What would you expect from Mike after the best part of a couple of years out of the recording studios? This is a colossal surge forward in the development of his composing techniques with all the studio resources necessary made available to him for the first time by Gerry Bron. The result is a total success in that Mike’s charts and his mainly new solo team are produced in superbly defined sound which allows one the best access to some of the most potent music in jazz today. How satisfying to find Charlie Mariano moving into Mike’s field and acquitting himself so superbly on his three features. And Tony Coe in Mike’s showcase for him, Antique, using that rare combination of voluptuous sound and trenchant ideas – you rarely get one with the other – that make him so individual amongst tenor men.
But despite fine appearances by the other soloists as well, notably Chris Pyne on Tunnel, Philip Catherine on four tracks, and Steve Swallow, this has to be the composer’s album. The way in which his music is constructed layer over layer gives it a powerful sense of direction and evolvement. Listen, for instance to the powerful Blackgang, where the coming together of various elements builds up a kind of modern equivalent of a First Herd climax in the middle of the piece with a most extraordinary Afro rhythm complex.
Catherine is a marvellous find of virtuoso stature. He plays a glorious duet on acoustic guitar with Colin Walker’s electric cello on Undergrowth after a wonderfully compulsive and urgent opening, presumably between Swallow’s bass guitar and Walker on cello. This is overtly Indian in its rhythms despite the apparent absence of any Indian instruments except for Mariano’s nadaswaram (what the hell is that?). May I say finally that if the blood runs in your veins you should get much pleasure from one of the world’s most creative jazz musicians at a new peak.
Discography
To Lady Mac; In Retrospect; Nairam; Blackgang; Antique (19½ mins) – Undergrowth; Tunnel Of Love; Unfinished Sympathy (20 min)

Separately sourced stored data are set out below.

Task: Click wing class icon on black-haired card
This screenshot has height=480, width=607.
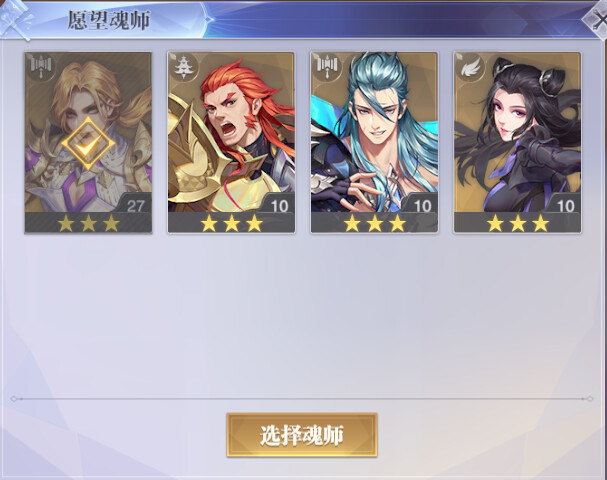Action: pyautogui.click(x=470, y=67)
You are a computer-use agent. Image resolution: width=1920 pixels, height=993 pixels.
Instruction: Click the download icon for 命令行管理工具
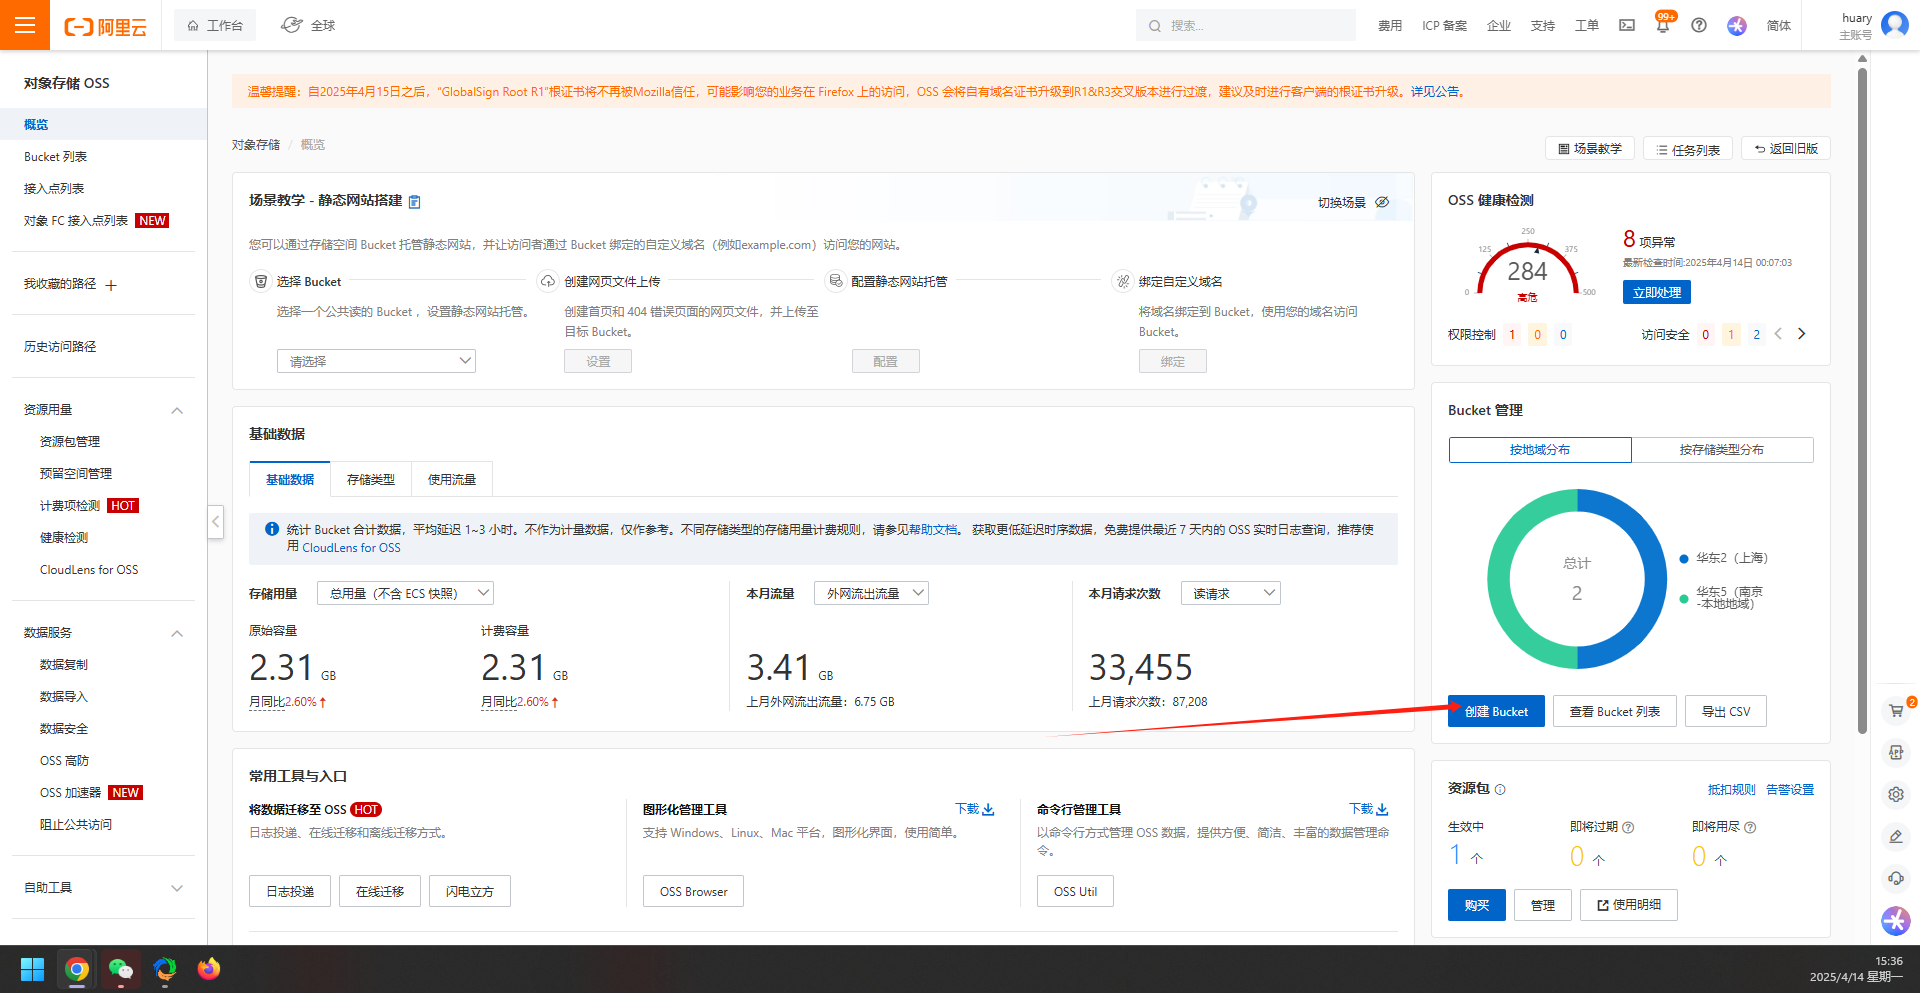[x=1381, y=809]
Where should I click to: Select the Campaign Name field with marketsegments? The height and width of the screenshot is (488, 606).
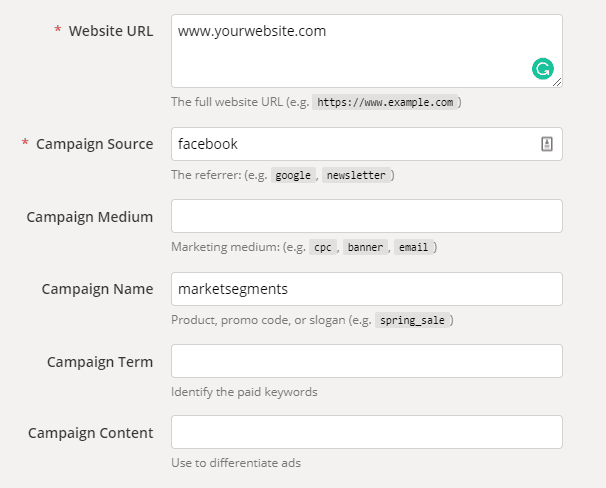click(367, 289)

Derek Watkins. Butch Hudson, John Huckridge, Ian Hawer, Kenny Wheeler, Henry Lowther (tpt/flg); Chris Pyne, Dave Horler, Bill Geldard (tbn); Charlie Mariano, Ray Warleigh, Stan Sulzmann, Alan Skidmore, Tony Coe, Duncan Lamont, Chris Taylor (reeds/woodwind); Philip Catherine (gtr); Mike Gibbs (keyboards); Steve Swallow (bs-gtr, elec-pno); Bob Moses (dm/perc); Jumma Santos (perc); strings led by Pat Halling; Colin Walker (elec-cello) on Undergrowth. Recorded 1974 & 1975.